The company expected its market to embrace the designs and hoped the release of the new T-shirt line would increase sales to Asian Americans, a group with an estimated purchasing power of over $250 billion.
But Abercrombie and Fitch overlooked something rather significant:
the message sent by the shirts. Quite simply, they mock Asian Americans'
physical features and pronunciation of English. Stereotypes like these
have been used in the past to underscore Asian Americans' nature as "foreign";
not true members of American society. This perception was what led to
the Chinese Exclusion Act and the internment of Japanese Americans during
World War II. Slant-eyed caricatures of Laundromat workers speaking broken
English shadows an entire group of people and minimizes their individuality
and personal identity.
Many Asian-American parents are well-educated doctors, lawyers, and engineers. Yet most have overcome significant hardships in the initial stages of their lives as residents of America. Thus, to many Asian Americans, shirts containing "lighthearted" messages that poke fun at the difficult realities of life do not provide any sort of humor. It trivializes their efforts to succeed through avenues of hard work.
This incident should exasperate all Americans, not just Asian Americans. The T-shirts contribute to the perpetuation of stereotypes that have no place in society. They undermine the contributions Asian Americans have made in the United States, and indirectly preserve the idea that all Asian Americans are slant-eyed foreigners that speak broken English.

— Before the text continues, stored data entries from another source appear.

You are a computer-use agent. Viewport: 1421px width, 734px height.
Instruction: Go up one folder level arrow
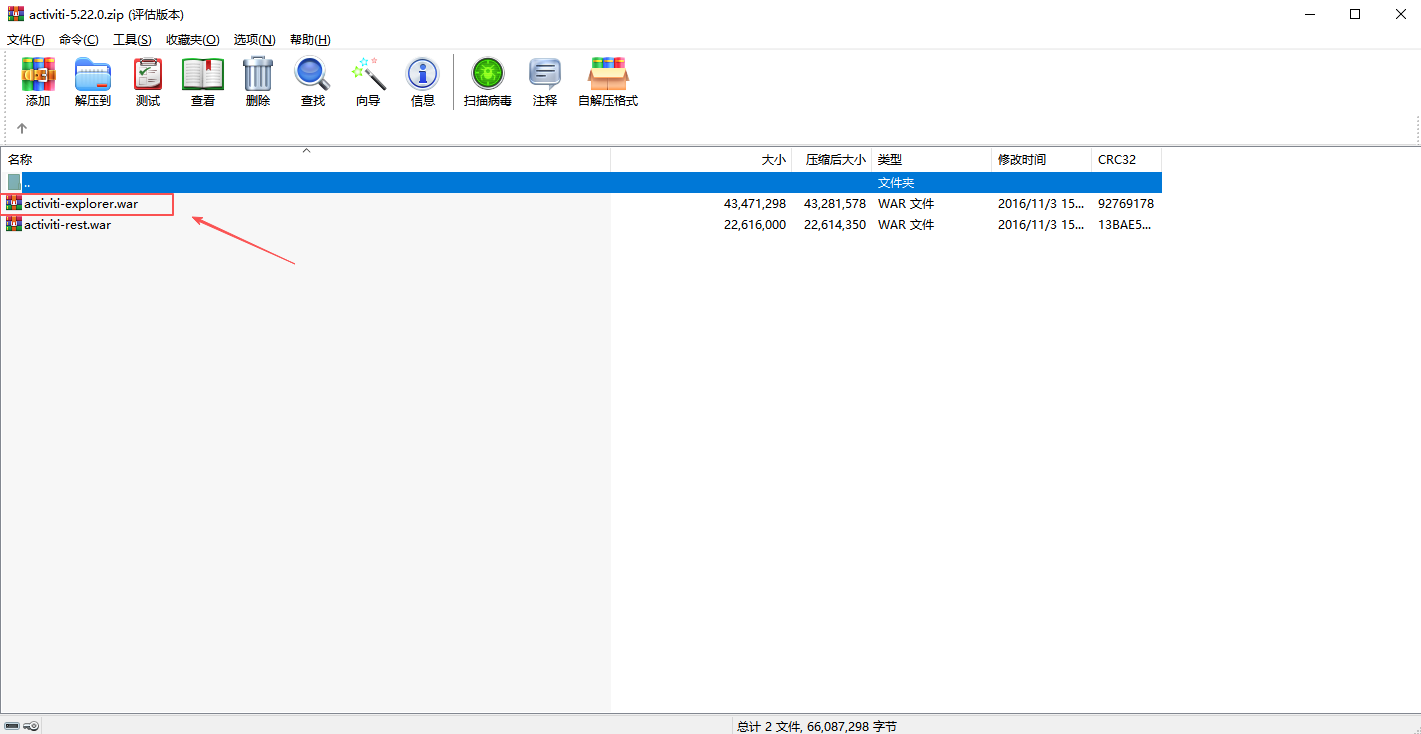point(22,128)
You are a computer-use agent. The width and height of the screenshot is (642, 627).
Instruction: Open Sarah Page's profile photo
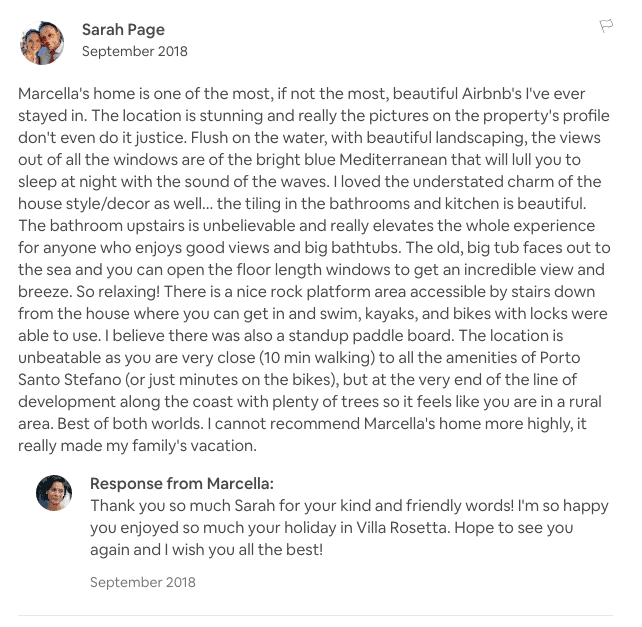click(42, 43)
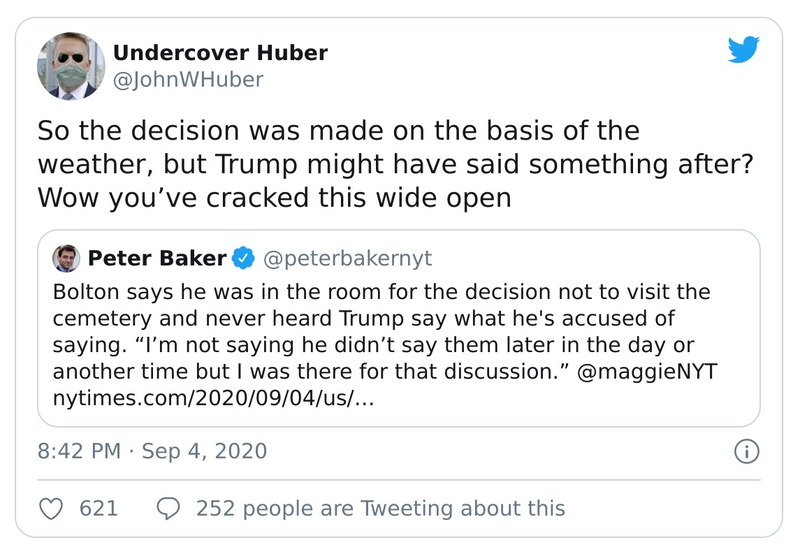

Are these shirts racist? Opinions vary, even within the diverse Asian-American community. However, we can all agree that Abercrombie & Fitch has committed a disservice to Asian Americans by producing shirts that display stereotypes. Stereotypes are dangerous, serving as the root cause of prejudice and leading to racism. Heightened awareness of these stereotypes, and recent activism like the actions of Asian-American students, will, hopefully, help to obviate racism.